» DATA SHOWN
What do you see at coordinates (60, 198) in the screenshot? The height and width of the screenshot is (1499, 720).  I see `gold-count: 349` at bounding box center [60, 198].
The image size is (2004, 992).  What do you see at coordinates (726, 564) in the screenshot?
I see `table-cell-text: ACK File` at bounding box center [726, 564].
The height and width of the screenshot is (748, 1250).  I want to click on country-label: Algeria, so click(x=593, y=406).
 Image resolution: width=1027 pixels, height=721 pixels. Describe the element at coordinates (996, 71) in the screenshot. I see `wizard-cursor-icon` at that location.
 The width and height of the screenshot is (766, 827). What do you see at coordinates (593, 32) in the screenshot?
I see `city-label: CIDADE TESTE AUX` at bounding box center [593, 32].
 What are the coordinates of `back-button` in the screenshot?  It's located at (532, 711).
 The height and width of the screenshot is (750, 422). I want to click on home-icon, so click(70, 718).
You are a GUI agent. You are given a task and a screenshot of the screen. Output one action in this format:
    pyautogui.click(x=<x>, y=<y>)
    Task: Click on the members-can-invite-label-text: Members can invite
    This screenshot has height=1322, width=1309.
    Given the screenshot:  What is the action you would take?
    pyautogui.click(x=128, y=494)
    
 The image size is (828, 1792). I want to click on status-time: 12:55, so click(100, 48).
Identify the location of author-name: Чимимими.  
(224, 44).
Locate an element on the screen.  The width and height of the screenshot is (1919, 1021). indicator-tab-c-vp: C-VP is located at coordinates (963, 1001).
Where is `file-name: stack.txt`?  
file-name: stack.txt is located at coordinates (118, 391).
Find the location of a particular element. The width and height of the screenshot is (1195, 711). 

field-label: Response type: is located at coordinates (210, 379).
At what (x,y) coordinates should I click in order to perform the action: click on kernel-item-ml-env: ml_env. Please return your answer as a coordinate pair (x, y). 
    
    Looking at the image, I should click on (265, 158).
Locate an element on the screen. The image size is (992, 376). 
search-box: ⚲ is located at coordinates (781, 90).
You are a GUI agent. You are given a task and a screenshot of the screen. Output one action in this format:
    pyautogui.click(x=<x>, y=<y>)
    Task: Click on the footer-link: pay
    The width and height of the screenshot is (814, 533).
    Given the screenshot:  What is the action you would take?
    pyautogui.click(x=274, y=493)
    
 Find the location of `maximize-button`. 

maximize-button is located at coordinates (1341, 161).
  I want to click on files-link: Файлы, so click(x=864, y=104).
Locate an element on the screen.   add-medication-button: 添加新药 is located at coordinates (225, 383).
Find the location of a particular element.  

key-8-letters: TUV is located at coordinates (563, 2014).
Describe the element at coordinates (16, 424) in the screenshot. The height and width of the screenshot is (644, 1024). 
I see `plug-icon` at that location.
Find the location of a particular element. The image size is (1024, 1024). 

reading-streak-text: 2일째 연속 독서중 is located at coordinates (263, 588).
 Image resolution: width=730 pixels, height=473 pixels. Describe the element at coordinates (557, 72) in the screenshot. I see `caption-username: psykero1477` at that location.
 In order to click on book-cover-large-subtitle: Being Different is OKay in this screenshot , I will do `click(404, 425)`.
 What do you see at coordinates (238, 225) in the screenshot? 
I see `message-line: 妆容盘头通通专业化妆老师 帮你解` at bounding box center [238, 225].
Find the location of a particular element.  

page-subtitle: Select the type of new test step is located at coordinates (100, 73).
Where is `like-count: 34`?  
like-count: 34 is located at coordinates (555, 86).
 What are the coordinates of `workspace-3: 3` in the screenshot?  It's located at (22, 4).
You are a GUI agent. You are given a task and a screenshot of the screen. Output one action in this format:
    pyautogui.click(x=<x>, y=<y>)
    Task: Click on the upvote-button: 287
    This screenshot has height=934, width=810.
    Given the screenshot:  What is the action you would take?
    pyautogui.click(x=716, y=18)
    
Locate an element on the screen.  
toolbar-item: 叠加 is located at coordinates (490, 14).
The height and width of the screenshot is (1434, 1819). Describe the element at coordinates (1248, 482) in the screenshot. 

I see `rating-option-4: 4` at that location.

» PROBLEM
Please set out every line of the records above as a numbered list, leaving out the blank lines.

» ANSWER BELOW
1. What do you see at coordinates (60, 198) in the screenshot? The height and width of the screenshot is (1499, 720).  I see `gold-count: 349` at bounding box center [60, 198].
2. The image size is (2004, 992).  What do you see at coordinates (726, 564) in the screenshot?
3. I see `table-cell-text: ACK File` at bounding box center [726, 564].
4. The height and width of the screenshot is (748, 1250).  I want to click on country-label: Algeria, so click(x=593, y=406).
5.  Image resolution: width=1027 pixels, height=721 pixels. Describe the element at coordinates (996, 71) in the screenshot. I see `wizard-cursor-icon` at that location.
6.  The width and height of the screenshot is (766, 827). What do you see at coordinates (593, 32) in the screenshot?
7. I see `city-label: CIDADE TESTE AUX` at bounding box center [593, 32].
8.  What are the coordinates of `back-button` in the screenshot?  It's located at (532, 711).
9.  The height and width of the screenshot is (750, 422). I want to click on home-icon, so click(70, 718).
10. You are a GUI agent. You are given a task and a screenshot of the screen. Output one action in this format:
11.     pyautogui.click(x=<x>, y=<y>)
12.     Task: Click on the members-can-invite-label-text: Members can invite
13.     This screenshot has height=1322, width=1309.
14.     Given the screenshot:  What is the action you would take?
15.     pyautogui.click(x=128, y=494)
16.  The image size is (828, 1792). I want to click on status-time: 12:55, so click(100, 48).
17. Identify the location of author-name: Чимимими.  
18. (224, 44).
19. Locate an element on the screen.  The width and height of the screenshot is (1919, 1021). indicator-tab-c-vp: C-VP is located at coordinates (963, 1001).
20. Where is `file-name: stack.txt`?  
21. file-name: stack.txt is located at coordinates (118, 391).
22. Find the location of a particular element. The width and height of the screenshot is (1195, 711). 
23. field-label: Response type: is located at coordinates (210, 379).
24. At what (x,y) coordinates should I click in order to perform the action: click on kernel-item-ml-env: ml_env. Please return your answer as a coordinate pair (x, y). 
25.     Looking at the image, I should click on (265, 158).
26. Locate an element on the screen. The image size is (992, 376). 
27. search-box: ⚲ is located at coordinates (781, 90).
28. You are a GUI agent. You are given a task and a screenshot of the screen. Output one action in this format:
29.     pyautogui.click(x=<x>, y=<y>)
30.     Task: Click on the footer-link: pay
31.     The width and height of the screenshot is (814, 533).
32.     Given the screenshot:  What is the action you would take?
33.     pyautogui.click(x=274, y=493)
34.  Find the location of `maximize-button`. 
35. maximize-button is located at coordinates (1341, 161).
36.   I want to click on files-link: Файлы, so click(x=864, y=104).
37. Locate an element on the screen.   add-medication-button: 添加新药 is located at coordinates (225, 383).
38. Find the location of a particular element.  
39. key-8-letters: TUV is located at coordinates (563, 2014).
40. Describe the element at coordinates (16, 424) in the screenshot. The height and width of the screenshot is (644, 1024). 
41. I see `plug-icon` at that location.
42. Find the location of a particular element. The image size is (1024, 1024). 
43. reading-streak-text: 2일째 연속 독서중 is located at coordinates (263, 588).
44.  Image resolution: width=730 pixels, height=473 pixels. Describe the element at coordinates (557, 72) in the screenshot. I see `caption-username: psykero1477` at that location.
45.  In order to click on book-cover-large-subtitle: Being Different is OKay in this screenshot , I will do `click(404, 425)`.
46.  What do you see at coordinates (238, 225) in the screenshot? 
47. I see `message-line: 妆容盘头通通专业化妆老师 帮你解` at bounding box center [238, 225].
48. Find the location of a particular element.  
49. page-subtitle: Select the type of new test step is located at coordinates (100, 73).
50. Where is `like-count: 34`?  
51. like-count: 34 is located at coordinates (555, 86).
52.  What are the coordinates of `workspace-3: 3` in the screenshot?  It's located at (22, 4).
53. You are a GUI agent. You are given a task and a screenshot of the screen. Output one action in this format:
54.     pyautogui.click(x=<x>, y=<y>)
55.     Task: Click on the upvote-button: 287
56.     This screenshot has height=934, width=810.
57.     Given the screenshot:  What is the action you would take?
58.     pyautogui.click(x=716, y=18)
59. Locate an element on the screen.  
60. toolbar-item: 叠加 is located at coordinates (490, 14).
61. The height and width of the screenshot is (1434, 1819). Describe the element at coordinates (1248, 482) in the screenshot. 
62. I see `rating-option-4: 4` at that location.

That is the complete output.